Object : E-cadherin은 거의 모든 상피세포에 존재하는 transmembrane protein으로서 세포질 영역, 세포 외 영역, 그리고 막간 영역으로 구성되며 calcium의존적으로 세포부착에 관여한다. E-cadherin은 특히 종양세포의 침습을 억제하는 특성을 갖는데, 이를 입증하는 것으로 암에서는 E-cadherin유전자 돌연변이로 인해 발현이 감소되거나 없어진다. 그래서 침습적이고 미분화된 병리적 변화가 일어난다. 이 E-cadherin의 epitope 부분을 expression시킴으로써 얻게 되는 protein을 현재 실험실에서 진행하고 있는 protein chip에 심거나 antibody를 제작하여 심은 후 암 환자의 serum과 반응시켜 정상 serum과 비교하여 암의 전이나 침윤과 관련하여 진단에 응용할 수 있을 것이라 생각된다.

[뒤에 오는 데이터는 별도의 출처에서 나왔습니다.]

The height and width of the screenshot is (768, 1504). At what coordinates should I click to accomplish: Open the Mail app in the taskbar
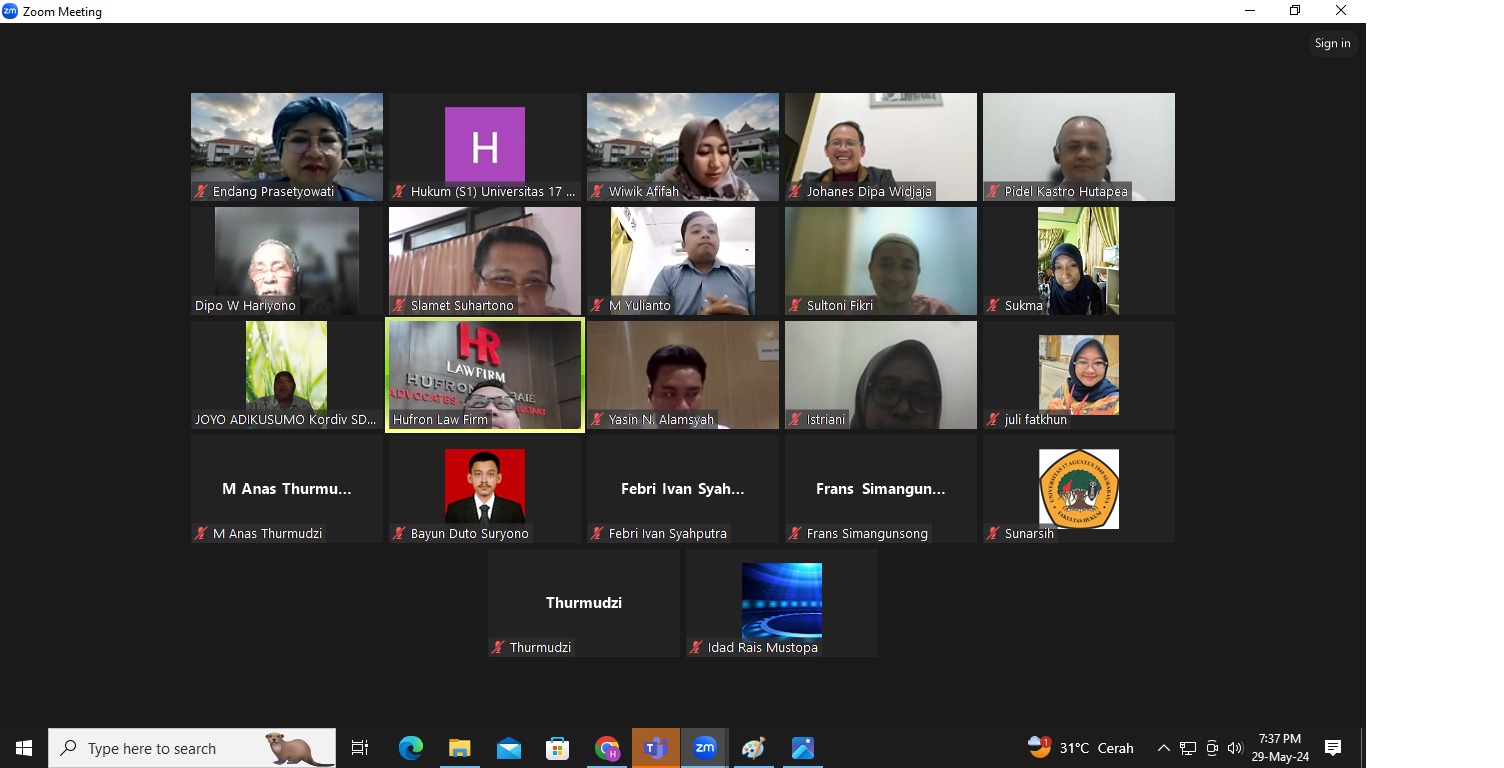[x=508, y=748]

Method : E-cadherin epitope부위를 찾아 PCR을 통하여 증폭시킨 후 cloning과정을 통해 clone을 얻는다. 얻은 clone을 sequencing하여 확인한 다음에 expression시켜 SDS-PAGE로 확인한다.

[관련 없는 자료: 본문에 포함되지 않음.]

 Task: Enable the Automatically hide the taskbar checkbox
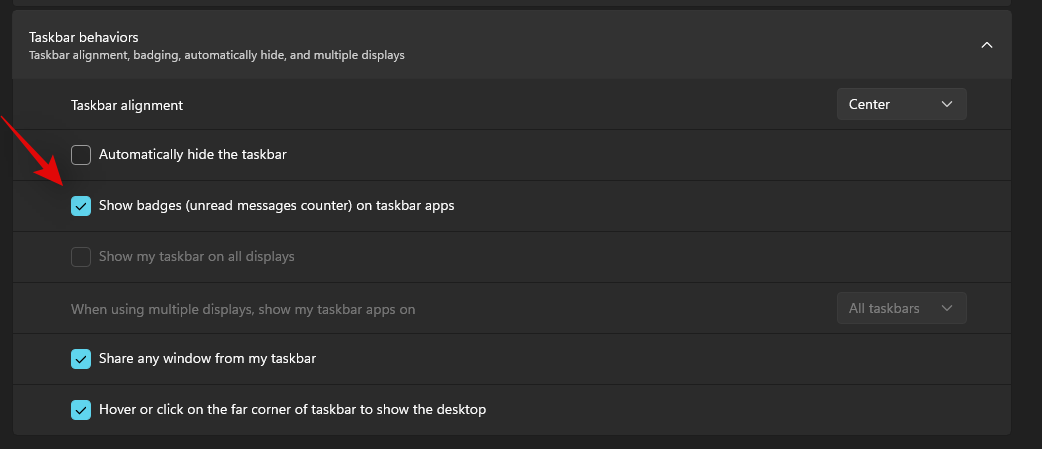click(x=81, y=155)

Result : PCR을 통하여 원하는 size의 band를 얻었으며, 이를 TA cloning한 후 sequencing한 결과를 target sequence와 비교해 본 결과 일치함을 확인할 수 있었다.
sequencing확인 후 이 sequence를 NCBI blast tool을 이용하여 protein으로 전환시 E-cadherin과 100%의 identity를 나타내었다. SDS-PAGE결과는 예상되는 size인 20~25kDa에서 band를 확인 할 수 있었다.
Conclusion : expression된 E-cadherin은 그것을 포함하여 그 외의 새로운 cancer marker, general tumor marker, metastatic tumor marker등을 chip에 심어 여러 cancer들을 한번에 진단 가능하도록 한 protein chip을 fabrication하는 데 사용할 예정이다.

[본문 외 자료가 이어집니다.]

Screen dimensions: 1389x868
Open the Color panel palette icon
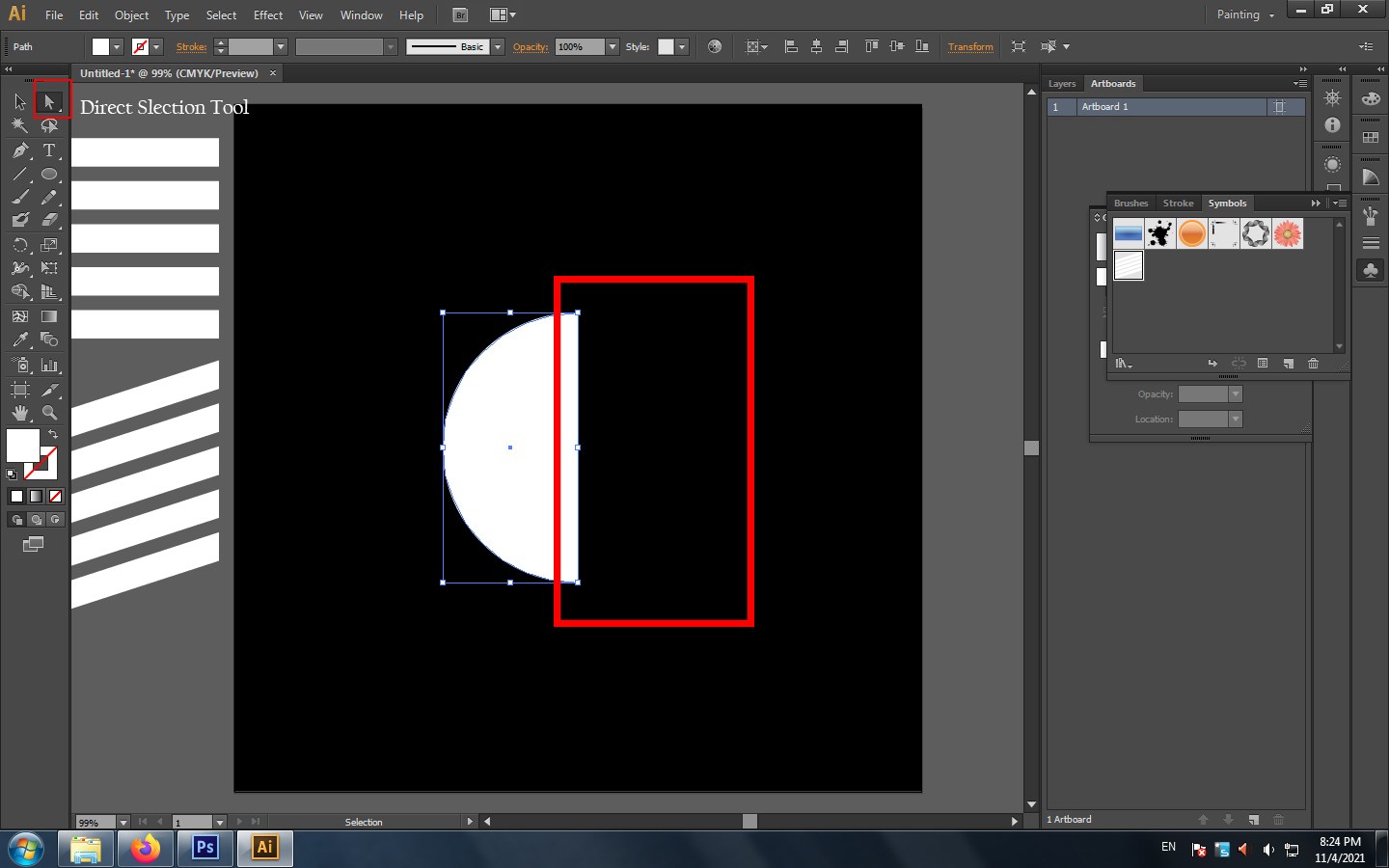[x=1371, y=98]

Ackowledgment : 먼저 실험하는데 있어서 많은 조언과 격려로 지도해 주신 화학과 김소연 교수님께 진심으로 감사 드린다. 또한 힘들 때 옆에서 힘이 되어주고 많은 도움을 준 정은 언니와 연아 언니, 효선이, 상수 오빠, 광춘 오빠, 나영이, 혜림이, 화정이 에게 감사의 뜻 전하고 싶다. 여러모로 감싸주며 이끌어 주신 교수님과 실험실 사람들 그리고 친구들에게 다시 한번 감사의 말 전하며 앞으로 더욱 열심히 하는 모습 보여드리겠다.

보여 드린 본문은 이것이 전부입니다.